# Do you want someone to record drums for you? Then ask me



## Weimat01 (Mar 3, 2012)

Hey,
I would be keen to write and record (or just record) drums for anyone thats interested. I'm happy to play any style of music and I won't charge anything for it I just want to do it for experience and to be part of making some (hopefully) awesome music. I play guitar too (hence why i'm a member here) but I am a much more accomplished drummer. Post here or send me a PM if your interested. 
cheers Matt


----------



## Weimat01 (Mar 14, 2012)

PS I love a challenge so crazy time signatures complicated rhythms are very welcome


----------



## ShadowFactoryX (Mar 14, 2012)

matt i like you am primarily a drummer
i've contemplated this idea before as well, but i do not have the proper recording gear for a quality drum recording.

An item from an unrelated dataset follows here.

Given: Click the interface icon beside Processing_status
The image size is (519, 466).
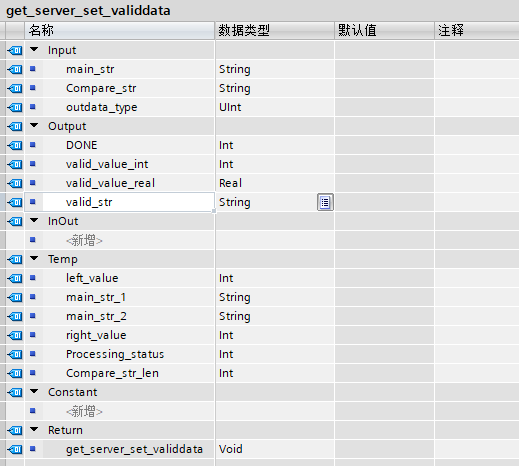Looking at the screenshot, I should 15,354.
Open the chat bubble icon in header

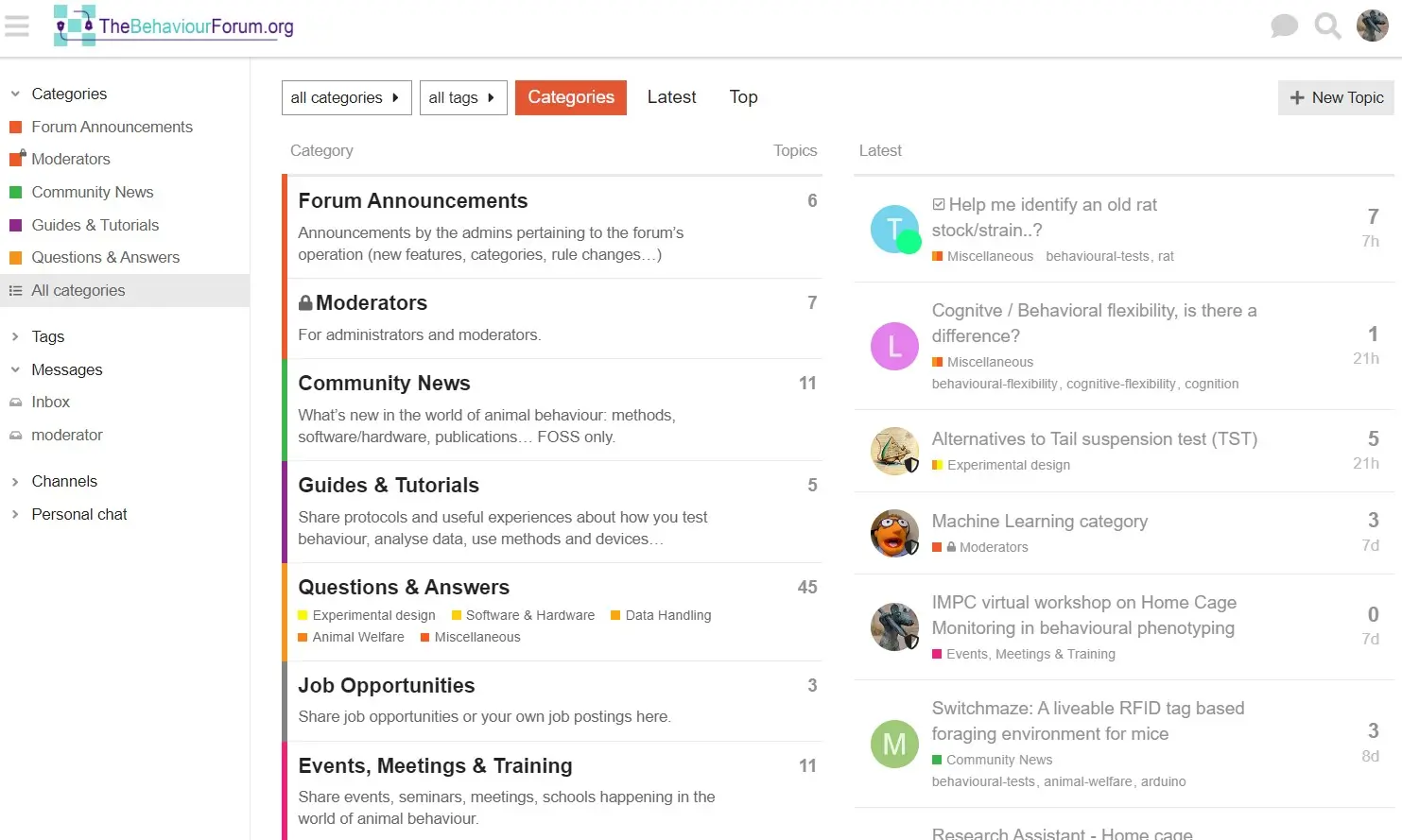tap(1284, 26)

but this idea would help if you had some vids or recording samples for sure


----------



## iRaiseTheDead (Mar 14, 2012)

I agree with Shadow. I might have some stuff your interested in


----------



## VBCheeseGrater (Mar 14, 2012)

Man I really need to get into digital recording, i would love to lay down some guitar to something like this.


----------



## Weimat01 (Mar 15, 2012)

I was planning to record something a couple of weeks ago to put on here so you guys could see my playing, but I haven't had the chance. I'll try and get around to setting up my mics and getting something recorded soon.

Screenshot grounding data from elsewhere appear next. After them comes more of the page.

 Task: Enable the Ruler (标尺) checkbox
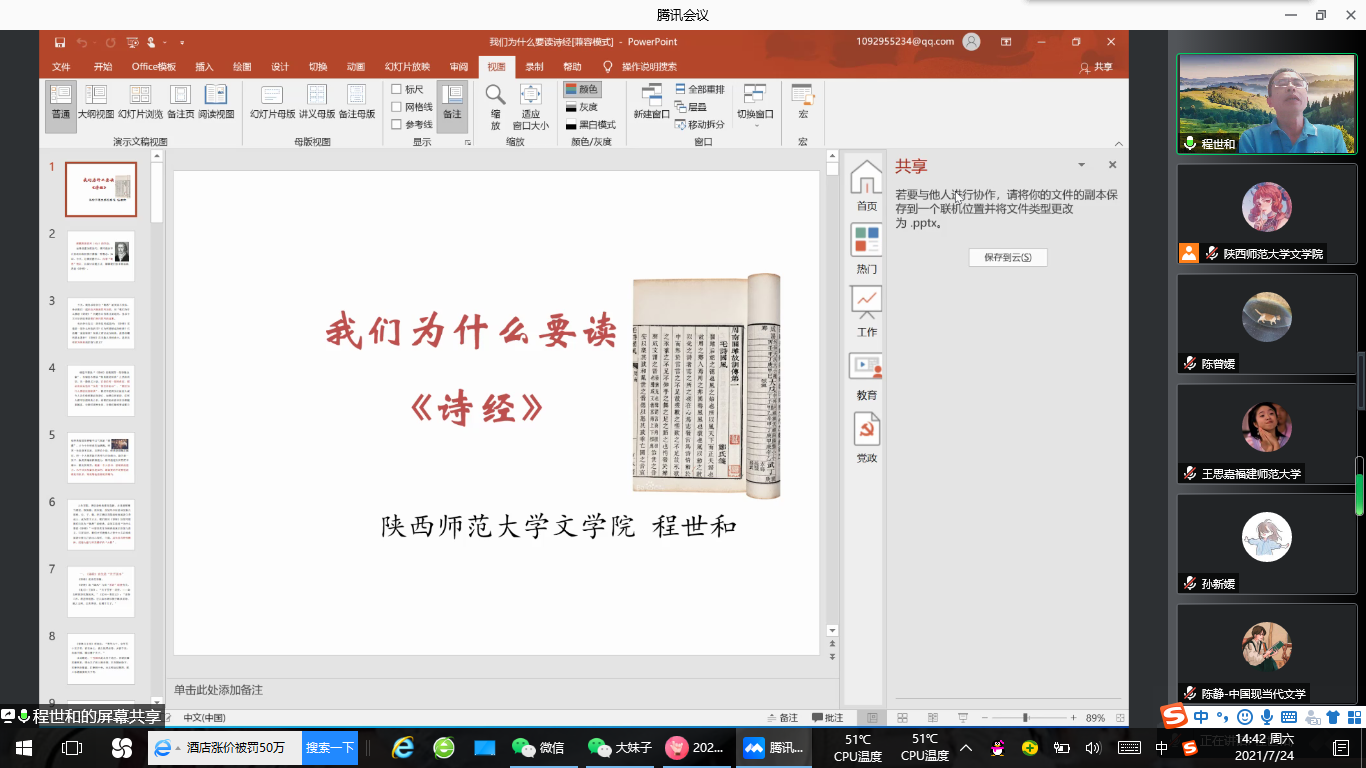(397, 89)
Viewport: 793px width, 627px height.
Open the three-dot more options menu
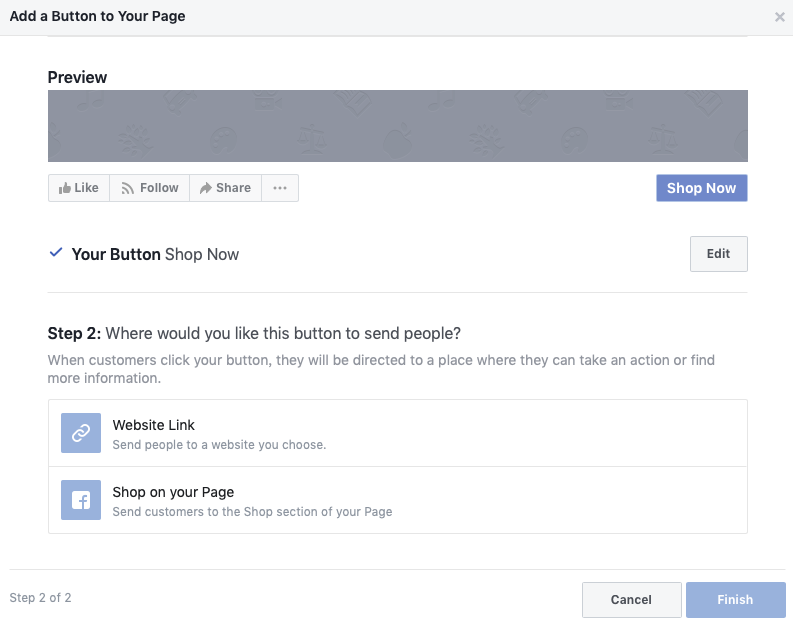(280, 188)
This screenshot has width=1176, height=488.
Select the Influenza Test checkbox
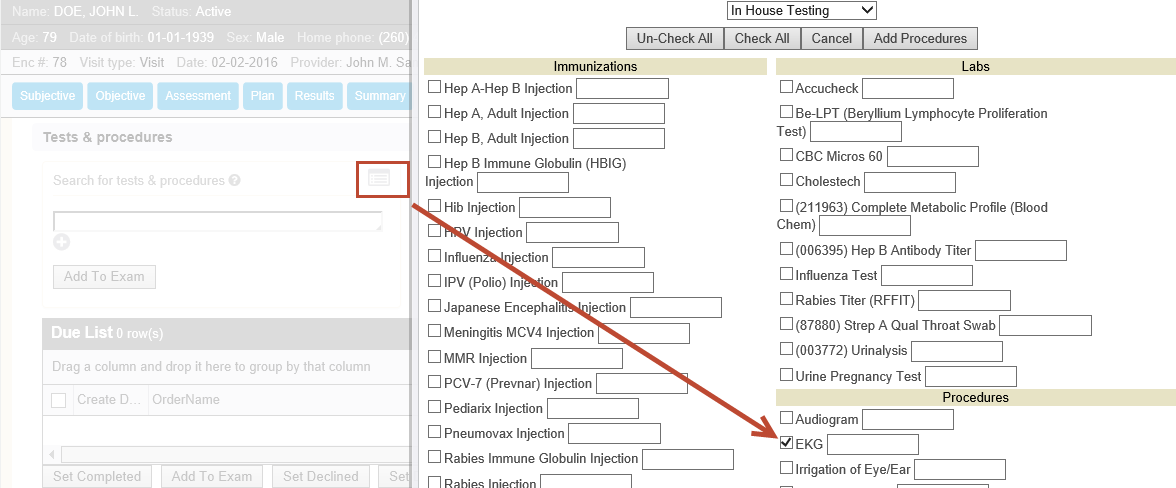click(x=786, y=274)
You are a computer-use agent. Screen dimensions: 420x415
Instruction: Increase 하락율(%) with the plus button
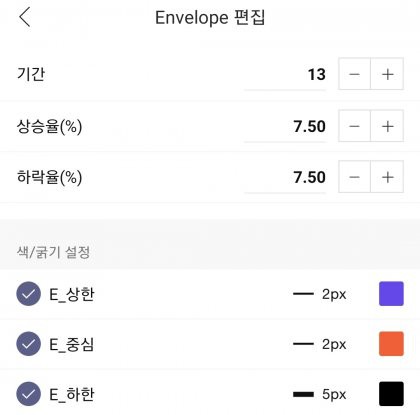(x=387, y=177)
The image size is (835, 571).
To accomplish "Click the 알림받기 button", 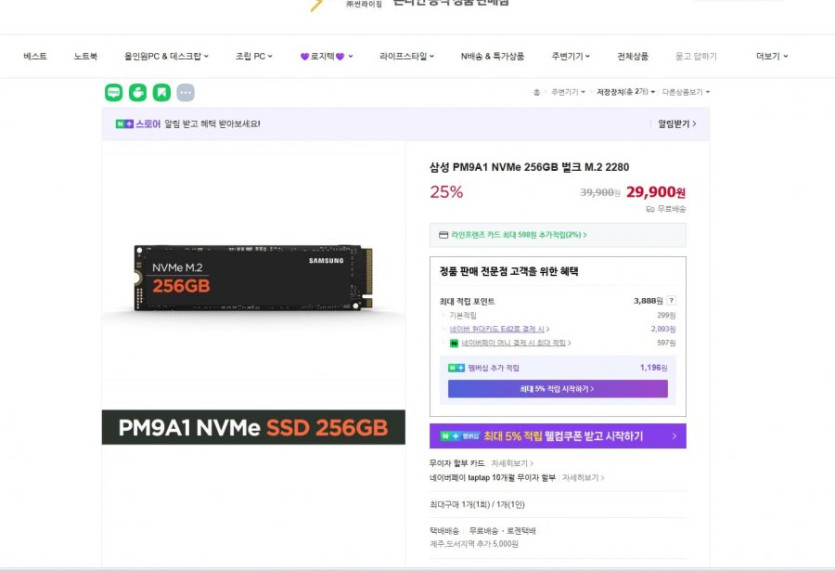I will click(676, 124).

@vbshredder I am going to be close mixing the acoustic drums and using overheads.


----------



## iRaiseTheDead (Mar 15, 2012)

Weimat01 said:


> I was planning to record something a couple of weeks ago to put on here so you guys could see my playing, but I haven't had the chance. I'll try and get around to setting up my mics and getting something recorded soon.
> 
> @vbshredder I am going to be close mixing the acoustic drums and using overheads.



Winning.


----------



## in-pursuit (Mar 17, 2012)

you say you like a challenge regarding time signiatures and what not, I refer you to my sig


----------



## oddcam (Mar 23, 2012)

So can I try to make up the most ridiculous part in the world and get you to play it?


----------



## Weimat01 (Mar 27, 2012)

oddcam said:


> So can I try to make up the most ridiculous part in the world and get you to play it?



If you write the most ridiculous part in the world then I will give you the most ridiculous attempt of the most ridiculous part in the world, just to be fair 

Ps if you actually want to write something challenging that isn't impossible I would be prepared to give it a go


----------



## Weimat01 (Mar 27, 2012)

Here are a couple of quick samples I recorded after setting up my drum mics. They are really rough, I haven't set the levels yet and I haven't played around with positioning of the mics so its just to get an idea of what it will sound like. One of the tom mics isn't working too. 

I jammed for a while and just uploaded a couple of snippets, so don't pay too much attention to my playing in the clips, they're just to demonstrate how the recording sounds. 

Clip 1 by Weimat01 on SoundCloud - Create, record and share your sounds for free
Clip 2 by Weimat01 on SoundCloud - Create, record and share your sounds for free
Clip 3 by Weimat01 on SoundCloud - Create, record and share your sounds for free

Let me know what you think of them


----------



## ikarus (Mar 27, 2012)

Maybe I have something for you in the near future. 
I've sent you a friend request. ;-)


----------



## matthewpeteroneill (May 26, 2012)

Hi there,

I'd like to take you up on your offer of live drums. 

Please email me at [email protected]

Many thanks,

Mat


----------



## Weimat01 (May 26, 2012)

Hey everyone. Thanks for the responses so far. I've been so busy with uni and work that I haven't had time to do any recordings yet. I also want to get another tom mic (as one stopped working) before I start recording. When I'm ready I'll record a drum cover and post it up here so you can see my playing. I'm really sorry about not recording anything yet as I promised, but life is hectic at the moment. If your interested you can still ask me about recording, but when the time comes I think i'll have to be picky about what I chose to record -Matt


----------